News in English

The U.S. Fentanyl Crisis Gets the Hollywood Thriller Treatment

Venice Film Festival

VENICE, Italy—Fentanyl addictions have taken hold of America. According to the U.S. State Department, some 70,000 people died from fentanyl related problems in 2023. The drug is difficult to trace at the border due to its chemical makeup, and it's considerably more potent than heroin. King Ivory, written and directed by John Swab, takes its title from one of fentanyls street names. The film attempts to tackle the fentanyl crisis that's rocked the nation—a noble cause indeed. Unfortunately the film is both overlong and underdeveloped.

There are three converging plot threads in King Ivory, which just premiered at the Venice Film Festival.
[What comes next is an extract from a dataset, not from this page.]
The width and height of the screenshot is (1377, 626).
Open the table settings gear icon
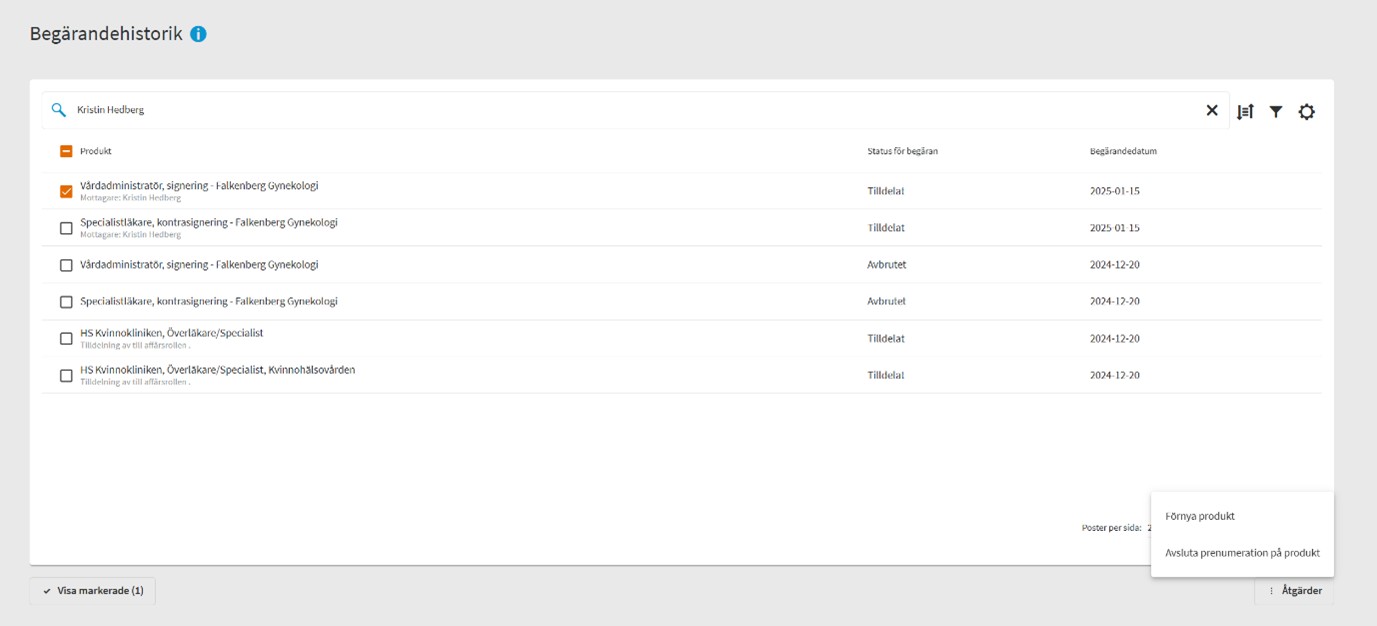pyautogui.click(x=1306, y=112)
One involves West (James Badge Dale), a cop tasked with defending Oklahoma from gun crime, alongside his wife and two kids. Then there's Smiley (Ben Foster), an inmate at a maximum security facility who earns his freedom via shocking acts. Finally, drug cartel leader Ramón Garza (Michael Mando) traffics people from Mexico to Oklahoma, but he becomes the target of a police hunt when one of his routine trips goes horribly wrong.
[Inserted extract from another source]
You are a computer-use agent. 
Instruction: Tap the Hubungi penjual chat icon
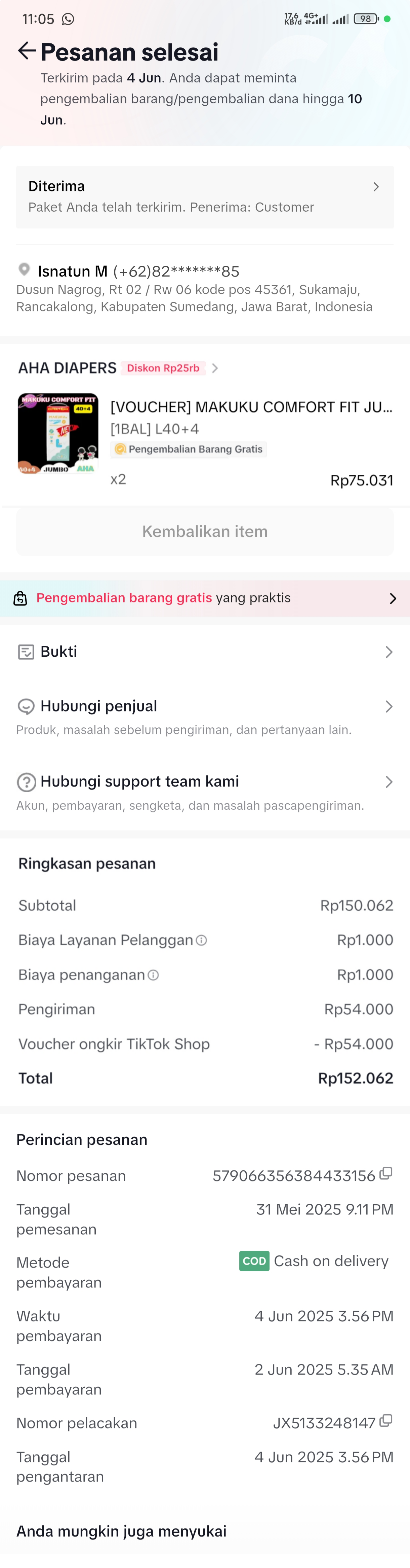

The most intriguing plot involves Garza and the teenager he trafficked from Mexico. The boy has aspirations of being an accountant (his mother hopes he’ll be a doctor) and his parents risk everything to get him there, offering the deed to their farm in order to pay for him to cross the border. But when he gets there, he’s immediately thrown into the drug world, forced to drive from location to location selling fentanyl. Annoyingly, this thread is barely given attention.